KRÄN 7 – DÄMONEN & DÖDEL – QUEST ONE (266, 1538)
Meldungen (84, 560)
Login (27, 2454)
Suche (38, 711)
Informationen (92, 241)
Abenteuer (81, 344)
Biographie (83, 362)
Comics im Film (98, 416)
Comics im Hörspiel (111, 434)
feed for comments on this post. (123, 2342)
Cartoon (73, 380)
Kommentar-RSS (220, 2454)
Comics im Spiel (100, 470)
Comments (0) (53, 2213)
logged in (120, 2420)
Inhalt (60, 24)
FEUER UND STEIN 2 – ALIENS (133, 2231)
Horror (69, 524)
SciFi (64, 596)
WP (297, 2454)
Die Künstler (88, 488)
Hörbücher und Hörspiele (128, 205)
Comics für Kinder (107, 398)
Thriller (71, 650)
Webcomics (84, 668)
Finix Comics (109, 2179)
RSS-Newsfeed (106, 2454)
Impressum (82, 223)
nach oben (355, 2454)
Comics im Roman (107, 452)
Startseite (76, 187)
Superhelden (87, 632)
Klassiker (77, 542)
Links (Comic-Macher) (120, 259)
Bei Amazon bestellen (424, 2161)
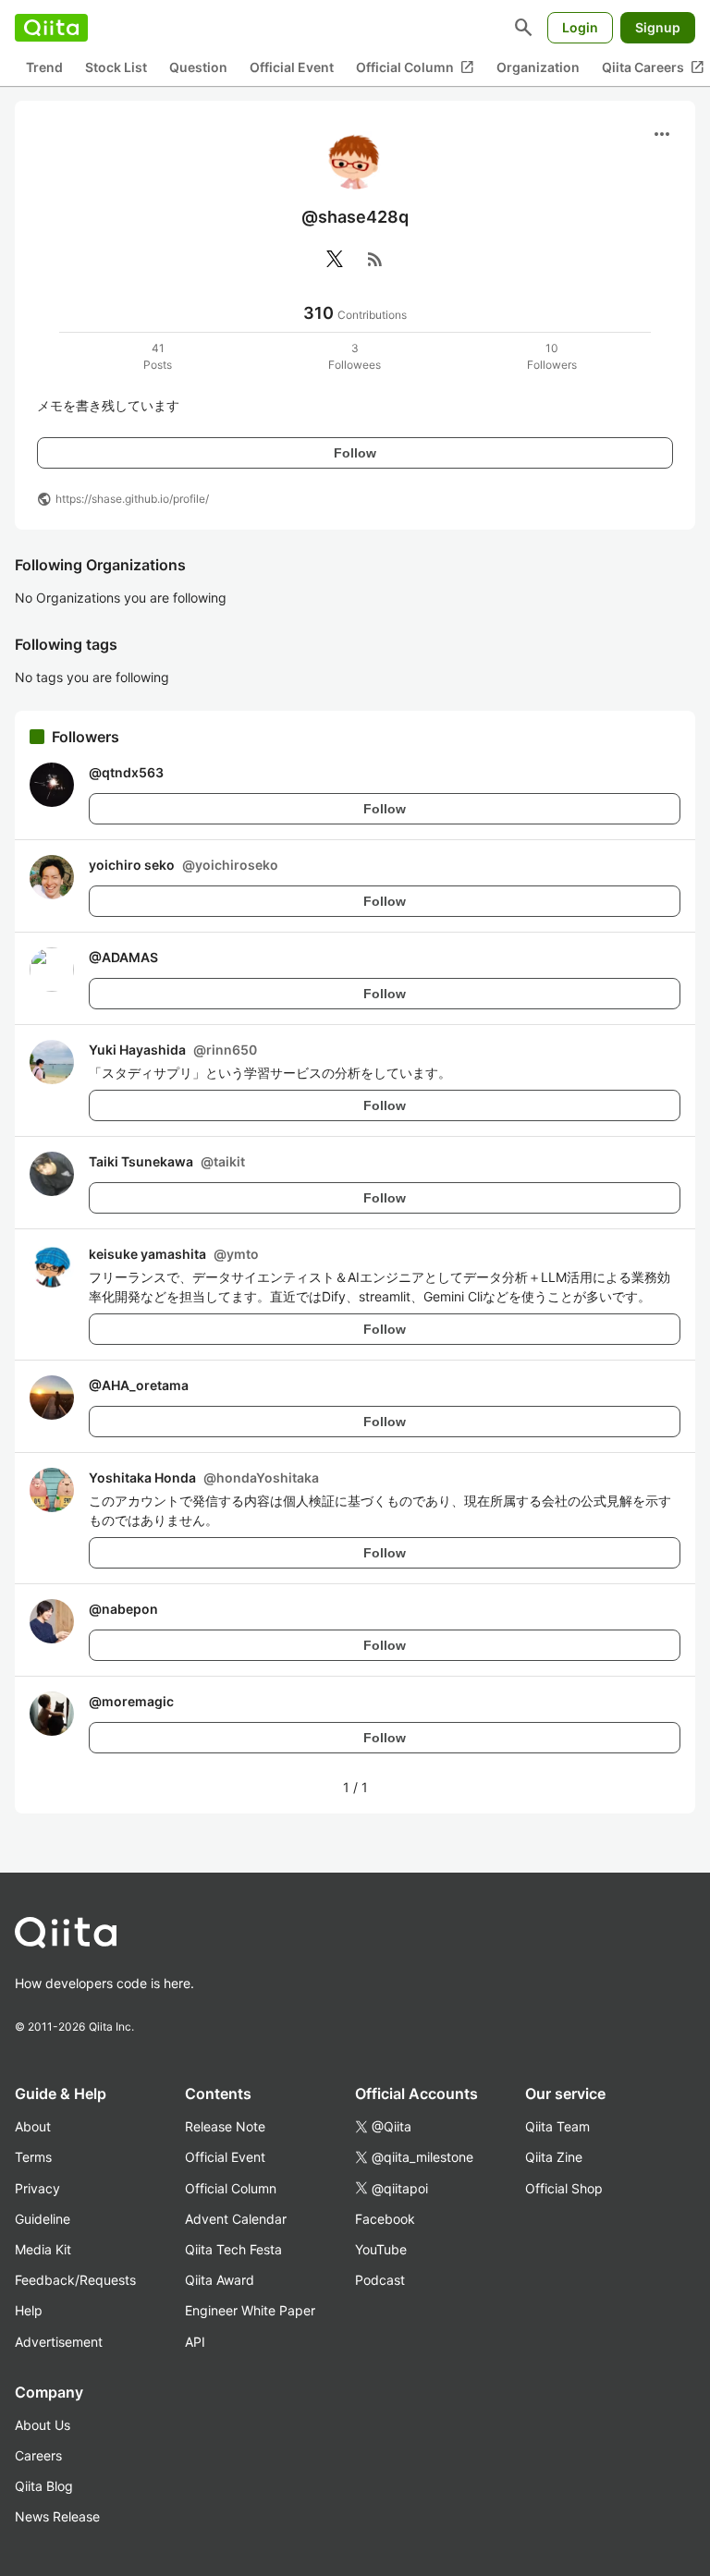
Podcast (380, 2280)
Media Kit (43, 2249)
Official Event (292, 67)
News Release (57, 2516)
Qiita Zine (553, 2157)
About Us (42, 2425)
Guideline (42, 2219)
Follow (355, 453)
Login (580, 27)
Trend (44, 67)
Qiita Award (219, 2280)
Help (29, 2310)
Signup (657, 27)
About (33, 2126)
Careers (38, 2455)
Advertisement (59, 2342)
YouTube (381, 2249)
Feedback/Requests (75, 2280)
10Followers (552, 356)
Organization (538, 67)
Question (198, 67)
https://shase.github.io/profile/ (132, 499)
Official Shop (564, 2188)
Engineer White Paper (250, 2310)
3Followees (354, 356)
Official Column (415, 67)
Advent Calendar (236, 2219)
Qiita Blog (44, 2486)
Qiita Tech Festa (233, 2249)
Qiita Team (557, 2126)
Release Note (225, 2126)
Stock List (116, 67)
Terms (33, 2157)
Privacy (37, 2188)
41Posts (157, 356)
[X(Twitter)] (334, 258)
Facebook (385, 2219)
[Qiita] (51, 28)
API (195, 2342)
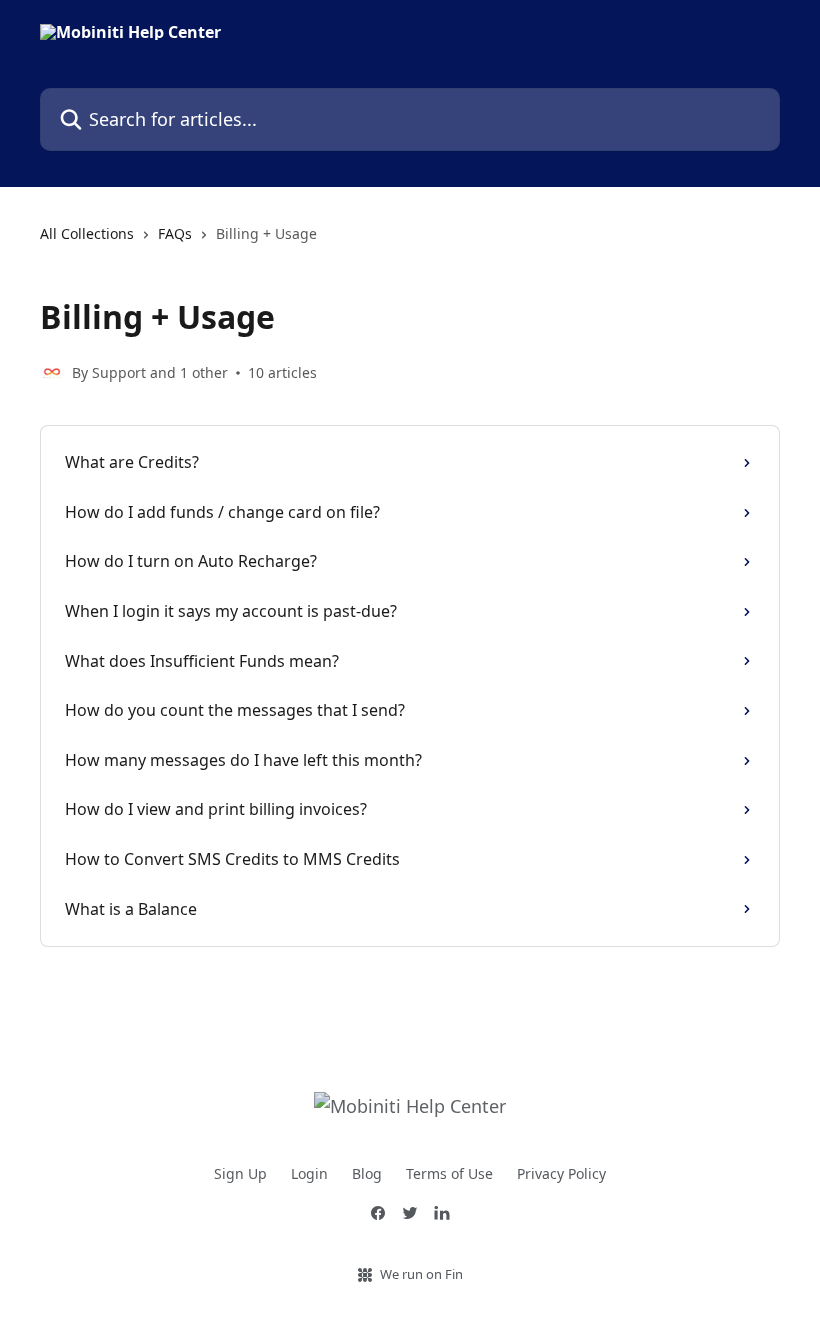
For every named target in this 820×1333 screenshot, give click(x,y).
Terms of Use (449, 1173)
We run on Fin (421, 1274)
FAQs (175, 233)
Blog (367, 1173)
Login (309, 1173)
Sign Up (240, 1173)
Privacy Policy (561, 1173)
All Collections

[TASK BRIEF]:
Look through the entries above and list every line containing "this".

[SOLVED PROBLEM]:
feed for comments on this post. (123, 2342)
For every named target in this 820×1333 screenshot, give click(x,y).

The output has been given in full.